The ideological split that divided the top and bottom of the hill became etched into downtown’s identity, and it only deepened over time. When Mahony chose to move the cathedral from its Main Street site to Grand and Temple, for example, many saw that as a sign of the church’s increasing detachment from the painful realities of everyday life. St. Vibiana’s, a Romanesque structure of little architectural stature, stood at a symbolic crossroad between Little Tokyo, the Latino shopping district of Broadway and skid row. The new cathedral, more monumental in scale, aligned the church with the city’s most powerful cultural and civic institutions.
Mahony initially planned to demolish the old cathedral, but the L.A. Conservancy intervened, and in 1999 the property was sold to developer Thomas Gilmore. Gilmore envisions the cathedral as a sort of safe house for the cultural avant-garde--what the late Italian leftist Antonio Gramsci once referred to as “enclaves of resistance.” The developer is negotiating with Cal State L.A. to transform the cathedral’s main space into a performing arts center, designed by Brenda Levin & Associates. The rectory, designed in 1933, would house classrooms and a cafe, centered on an internal court.

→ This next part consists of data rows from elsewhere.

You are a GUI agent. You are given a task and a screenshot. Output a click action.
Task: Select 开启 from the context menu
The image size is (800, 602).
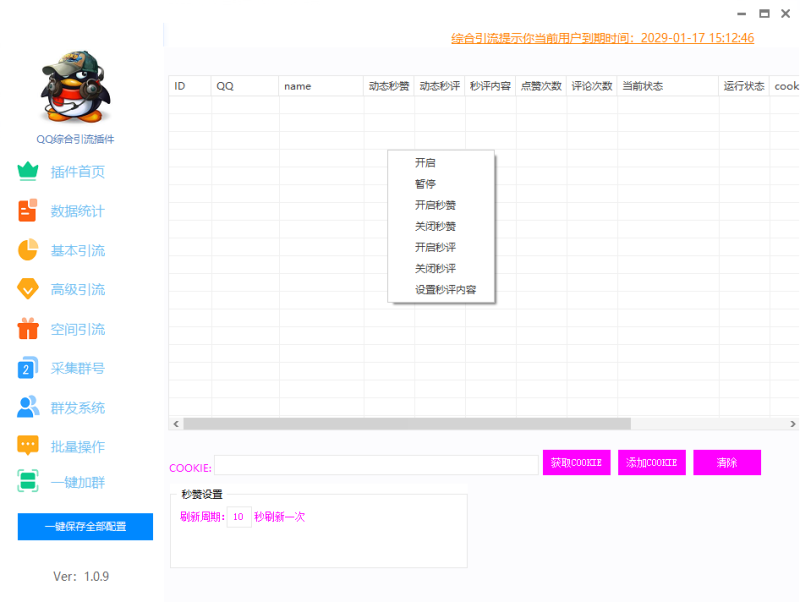click(x=426, y=163)
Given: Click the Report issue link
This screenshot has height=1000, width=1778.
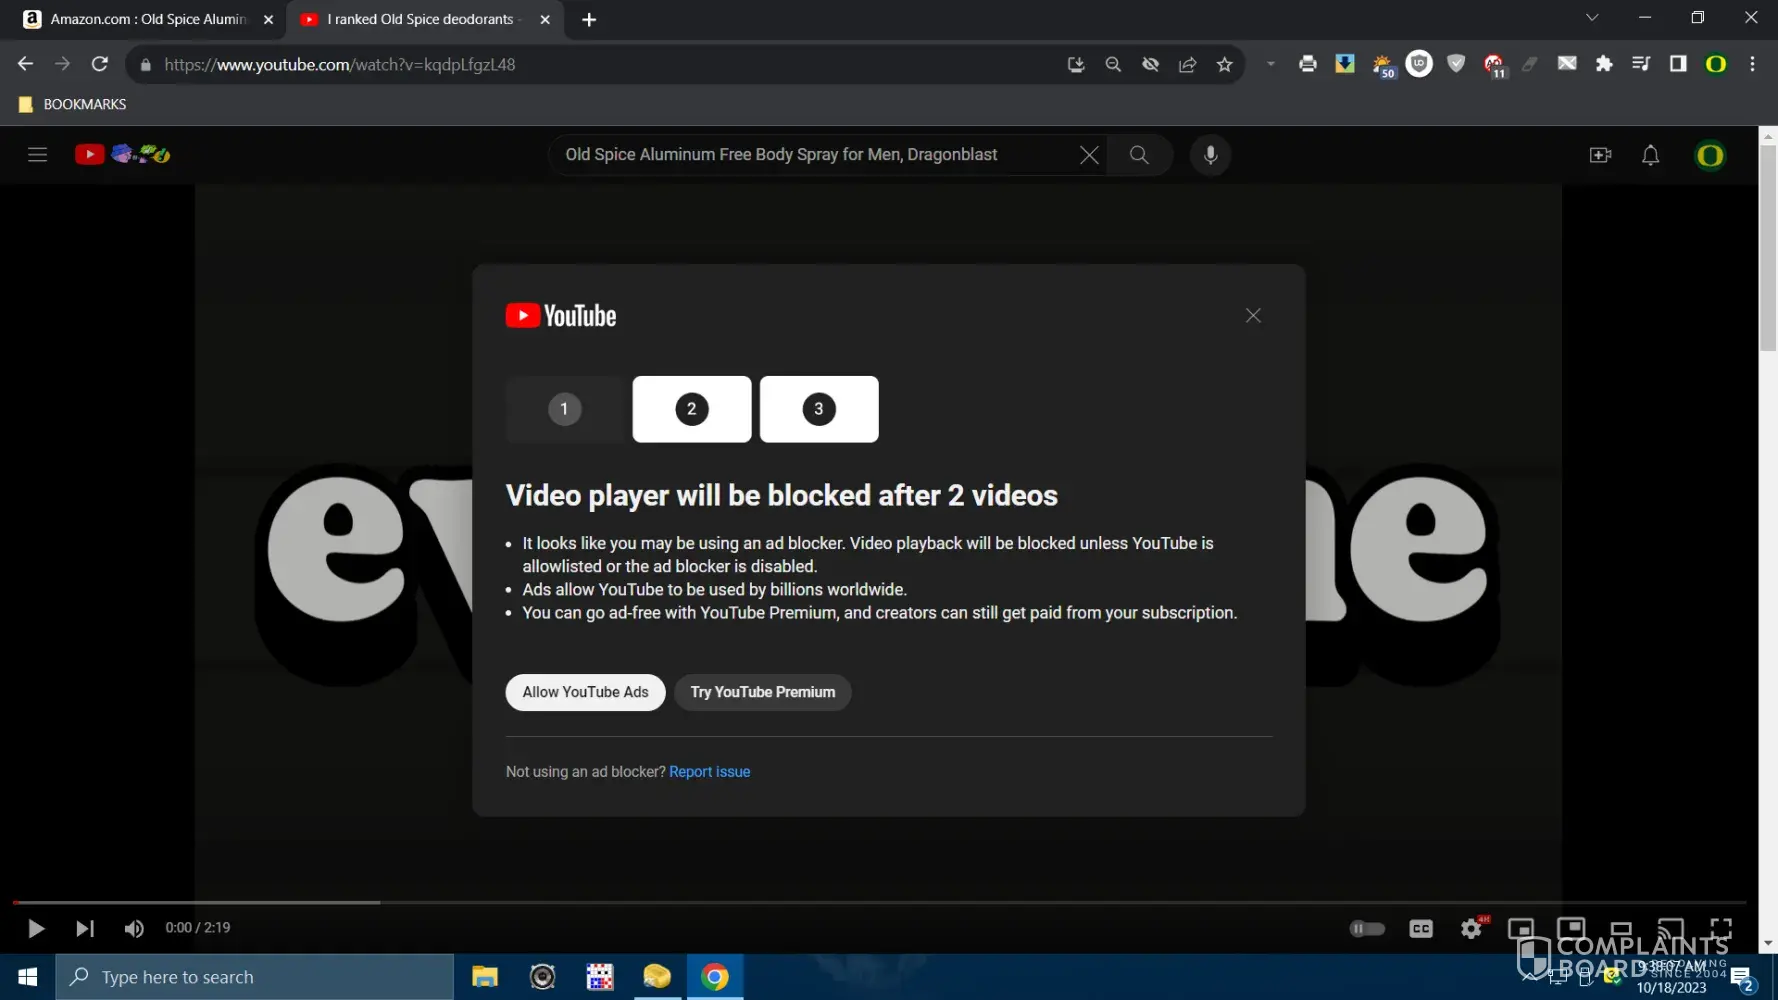Looking at the screenshot, I should 709,772.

“We are toying with the idea of making the cathedral garden into a place for an outdoor film series,” Levin says, “like the plaza in ‘Cinema Paradiso.’ ”
But culture is only one component of Gilmore’s scheme. The developer is negotiating with the city to purchase an adjacent lot along Main Street, where he hopes to build a new loft building. Just to the east, the city is about to break ground on a new Little Tokyo branch library, designed by A.J. Lumsden & Associates.
In effect, the complex would become a sort of social hinge, linking Little Tokyo to the increasingly gentrified Latino shopping district along Broadway. Gilmore, in fact, has already snatched up a number of Beaux Arts buildings along 4th Street between Main and Broadway, which he is transforming into lofts. He is also in the process of restoring the Palace Theater, an ornately gilded 1920s-era structure that is being used as an independent performance space. Another developer, Steve Needleman, has recently completed a $3-million restoration of the 1926 Orpheum Theatre.
Meanwhile, the Los Angeles City Council set up a new 879-acre development zone in and around downtown in May with the intent of spurring new housing development. The plan would allow the Community Redevelopment Agency to use local property taxes to create up to 12,900 residences over the next 45 years, some of which would be used to house downtown’s homeless population.
“There’s an anarchy here that I love,” Gilmore says, surveying Broadway from his office window above the Palace. “And I think that will always be part of the scene here. The question is whether places like Broadway will become Starbucks and Gaps. But I think the [1-mile] strip of the street will prevent that from happening. There’ll always be room for variety.”
To architects, such talk suggests a rare opportunity--a chance to reinvent the traditional urban model. Last year, the Southern California Institute of Architecture moved from its more pristine home near Marina del Rey to an abandoned 1907 freight depot near the L.A. River. Since then, the school has sought to nurture its relationship with local developers and politicians. Eric Owen Moss, the school’s recently appointed director, has inaugurated a series of panel discussions on a variety of development plans. More recently, the Metropolitan Transit Authority persuaded SCI-Arc’s Roger Sherman to devote a yearlong class to study how best to develop the barren parcel of land between Chinatown and the 101 Freeway. An urban no-man’s land, the four-block-long parcel is an opportunity to stitch together a number of unrelated areas, including the Civic Center that extends north from City Hall, Chinatown and Olvera Street. The student proposal, still in the early stages, includes a retail corridor, interspersed with cultural and educational institutions, that would spill across the 101 Freeway and eventually link to Broadway’s shopping district.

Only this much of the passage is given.